Let's now turn briefly to the Division's biggest project from last year — executive compensation disclosure. This historic rulemaking — the first revisions in this critically important area since 1993 — was unanimously adopted by the Commission last July.7 The new rules address disclosure of stock option granting practices as well. The rules are first applicable for the proxy season we are now entering. From all I read, I believe it is fair to say that investors are waiting to see the results. So are we in the Division. We are developing a plan for targeted reviews of a critical mass of these new disclosures, and we are also planning to prepare a report in some form to assist in conveying our observations to issuers for the next proxy season. We also are in the process of receiving comments on interim final amendments to the new rules adopted in December. These comments, plus our targeted reviews, could result in rulemaking refinements for the next proxy season. So, stay tuned.

5. Proxy Access.

It would probably be misleading or certainly at least contrary to my stated goal here today of promoting transparency if I did not take up the question of shareholder access to corporate proxies as my next topic after discussing these four pending or completed rulemakings. For almost six months, after all, we have been looking at possible rulemaking in this area. I feel as if it is the elephant in the room at every conference at which I speak.

On September 7 of last year, as I assume most of you know, the Commission issued a press release8 in response to the Second Circuit's decision in AFSCME v. AIG.9 That case disagreed with the staff's longstanding interpretation of Rule 14a-8 that companies may exclude shareholder proposals concerning processes for conducting future elections (such as requiring shareholder nominees to be included on the company proxy) under the proxy rules. As described in the Commission's September press release, the Division has been working on a staff proposal to the Commission to address the issues raised by the AFSCME case and shareholder access to proxy statements more generally.

The project was more difficult than initially anticipated. We have issued one Rule 14a-8 letter in this area so far in which the staff told Hewlett Packard (who asserted that it was subject to the jurisdiction of the Ninth Circuit) that due to the uncertainty raised by the Second Circuit's AFSCME decision we could not express a view at this time. I don't have much more to say at this point, but understand that our goal, as previewed by Chairman Cox, remains to act in time for the 2008 proxy season.

6. International Financial Reporting Standards.

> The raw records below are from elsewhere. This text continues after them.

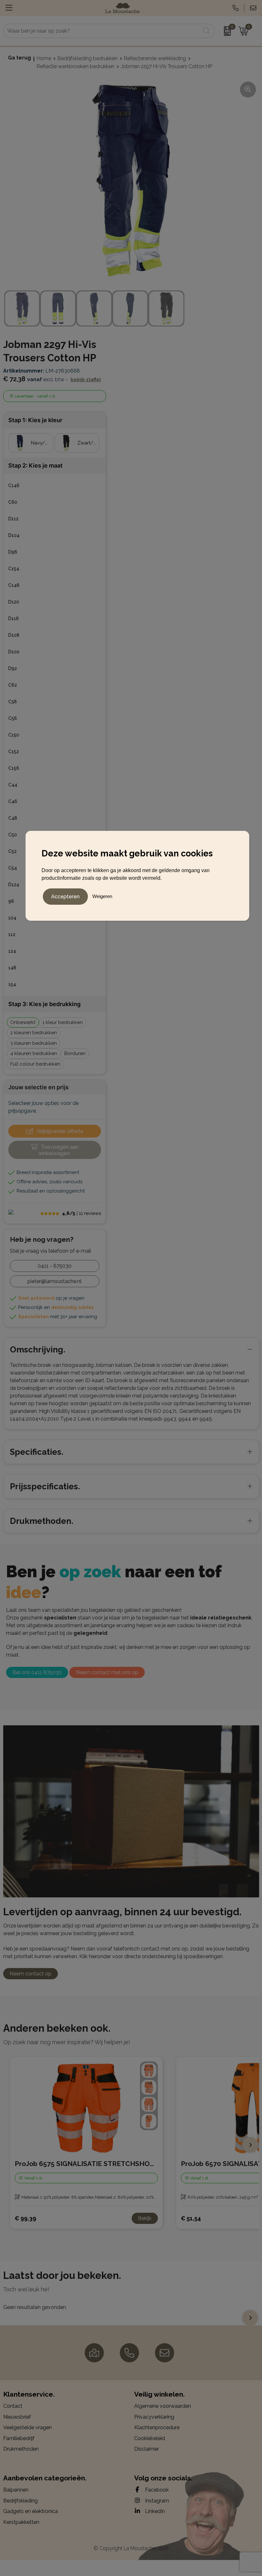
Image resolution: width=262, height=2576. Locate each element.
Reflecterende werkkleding (155, 58)
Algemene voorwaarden (162, 2406)
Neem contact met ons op (107, 1672)
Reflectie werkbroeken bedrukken (75, 66)
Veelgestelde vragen (27, 2427)
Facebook (156, 2490)
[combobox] (102, 30)
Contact (12, 2406)
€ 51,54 (191, 2218)
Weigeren (102, 896)
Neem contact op (30, 1974)
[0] (225, 31)
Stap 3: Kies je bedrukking (44, 1004)
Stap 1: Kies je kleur (35, 420)
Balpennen (15, 2490)
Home (44, 58)
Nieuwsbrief (17, 2417)
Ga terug (19, 58)
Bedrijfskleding (20, 2501)
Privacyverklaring (154, 2417)
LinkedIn (154, 2511)
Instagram (156, 2501)
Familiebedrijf (19, 2438)
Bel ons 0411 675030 (37, 1672)
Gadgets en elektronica (30, 2511)
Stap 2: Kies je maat (35, 465)
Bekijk (144, 2218)
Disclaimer (146, 2449)
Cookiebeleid (149, 2438)
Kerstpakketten (21, 2522)
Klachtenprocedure (157, 2427)
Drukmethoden (21, 2449)
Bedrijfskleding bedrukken (88, 58)
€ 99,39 (25, 2218)
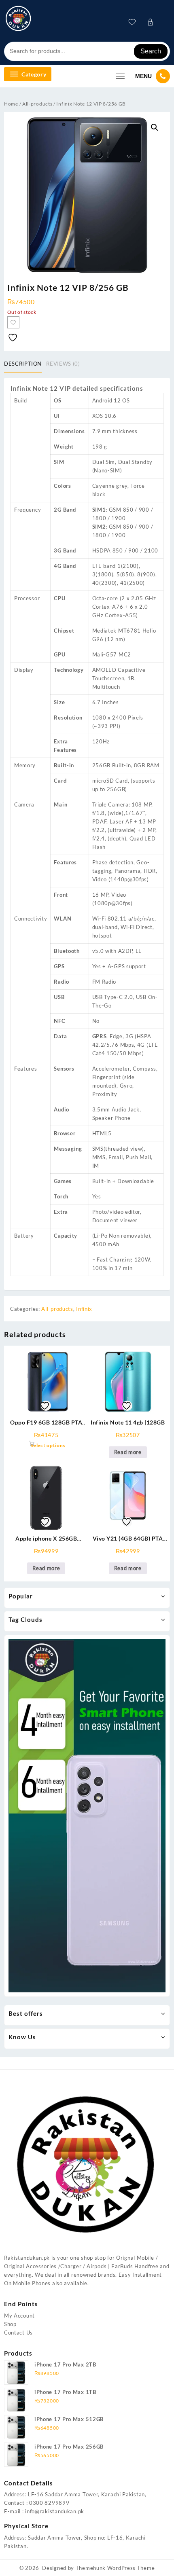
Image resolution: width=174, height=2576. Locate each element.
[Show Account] (153, 22)
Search (150, 51)
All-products (37, 104)
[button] (154, 127)
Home (11, 104)
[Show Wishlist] (134, 22)
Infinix (84, 1309)
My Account (19, 2315)
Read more (128, 1452)
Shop (10, 2324)
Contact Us (18, 2332)
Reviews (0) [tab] (63, 363)
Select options (48, 1445)
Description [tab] (23, 363)
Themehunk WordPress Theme (115, 2568)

This is a big one. Last Tuesday (on February 13, 2007), the Commission issued a press release announcing a staff roundtable we have coming up on International Financial Reporting Standards ("IFRS") as promulgated by the International Accounting Standards Board (the "IASB").10 The roundtable will explore where things stand today with the so-called "roadmap" laid out by then-Chief Accountant Donald Nicolaisen as to how we might eliminate the requirement that companies filing IFRS financial statements reconcile those with US GAAP.11 The roundtable will be held on Tuesday, March 6, at the Commission's headquarters in Washington.

The Division of Corporation Finance has already been extremely busy reviewing filings from foreign private issuers that use IFRS. I detailed that review and where we stand with our growing understanding of IFRS in a speech I gave last month in London, and I do not have the time to go into that much detail here today.12 Suffice it to say, the recognition and growing use of IFRS is an exciting topic today and something we should all keep in focus. I believe the Commission and the staff will be devoting considerable attention and energy following the March 6 roundtable to developing and announcing next steps, and I believe the time when the staff will recommend the "end of reconciliation" is clearly in sight.

7. Interactive Data.

If you have been an SEC observer at all during the last 18 months, you have noticed that technology, and maximizing its benefits for investors, is very important to our chairman Christopher Cox. Under his leadership, the Commission has developed a steady drum beat for the promotion of so-called "interactive data" which is only getting louder and quicker. EXtensible Business Reporting Language, or XBRL, is the primary interactive data type that the Commission has been focusing on and we have held a series of roundtables as well as promoting a pilot program with voluntary filers using XBRL.13 I mentioned the March 6 roundtable on IFRS. We will also be holding another in our series of XBRL roundtables next month, and I look forward to speaking (and providing a demo) at that one myself about the tremendous potential for XBRL to improve the usefulness of corporate disclosure to investors and deal participants alike. The Commission has also devoted resources to the design and completion of the taxonomies, or codes, for XBRL to be used across all industry and business sectors. However while the completion of these tags is underway, there is still an opportunity for companies to begin using interactive data today by participating in our voluntary filing program.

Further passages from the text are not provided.